(Task data)

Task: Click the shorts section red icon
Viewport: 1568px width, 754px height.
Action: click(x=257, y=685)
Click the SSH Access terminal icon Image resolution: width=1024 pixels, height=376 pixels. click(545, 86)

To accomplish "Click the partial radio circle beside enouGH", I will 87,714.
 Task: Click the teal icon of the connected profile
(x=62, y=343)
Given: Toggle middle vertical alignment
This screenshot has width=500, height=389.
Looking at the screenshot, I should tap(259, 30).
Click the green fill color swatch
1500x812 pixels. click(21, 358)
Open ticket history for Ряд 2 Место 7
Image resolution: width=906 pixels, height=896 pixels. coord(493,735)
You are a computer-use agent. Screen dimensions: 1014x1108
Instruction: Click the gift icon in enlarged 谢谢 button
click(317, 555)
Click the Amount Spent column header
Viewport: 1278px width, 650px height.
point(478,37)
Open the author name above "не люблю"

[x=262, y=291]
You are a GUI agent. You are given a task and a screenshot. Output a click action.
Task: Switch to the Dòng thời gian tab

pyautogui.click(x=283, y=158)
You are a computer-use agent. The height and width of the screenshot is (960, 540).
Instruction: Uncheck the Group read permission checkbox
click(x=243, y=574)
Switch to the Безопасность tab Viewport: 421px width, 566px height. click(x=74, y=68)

(End Task data)

| Problem to work on |
Write the entries out again in full, exactly as they appear above.

| The answer |
Task: Click the shorts section red icon
Viewport: 1568px width, 754px height.
Action: click(x=257, y=685)
Click the SSH Access terminal icon Image resolution: width=1024 pixels, height=376 pixels. click(545, 86)

To accomplish "Click the partial radio circle beside enouGH", I will 87,714.
 Task: Click the teal icon of the connected profile
(x=62, y=343)
Given: Toggle middle vertical alignment
This screenshot has width=500, height=389.
Looking at the screenshot, I should tap(259, 30).
Click the green fill color swatch
1500x812 pixels. click(21, 358)
Open ticket history for Ряд 2 Место 7
Image resolution: width=906 pixels, height=896 pixels. coord(493,735)
You are a computer-use agent. Screen dimensions: 1014x1108
Instruction: Click the gift icon in enlarged 谢谢 button
click(317, 555)
Click the Amount Spent column header
Viewport: 1278px width, 650px height.
point(478,37)
Open the author name above "не люблю"

[x=262, y=291]
You are a GUI agent. You are given a task and a screenshot. Output a click action.
Task: Switch to the Dòng thời gian tab

pyautogui.click(x=283, y=158)
You are a computer-use agent. The height and width of the screenshot is (960, 540).
Instruction: Uncheck the Group read permission checkbox
click(x=243, y=574)
Switch to the Безопасность tab Viewport: 421px width, 566px height. click(x=74, y=68)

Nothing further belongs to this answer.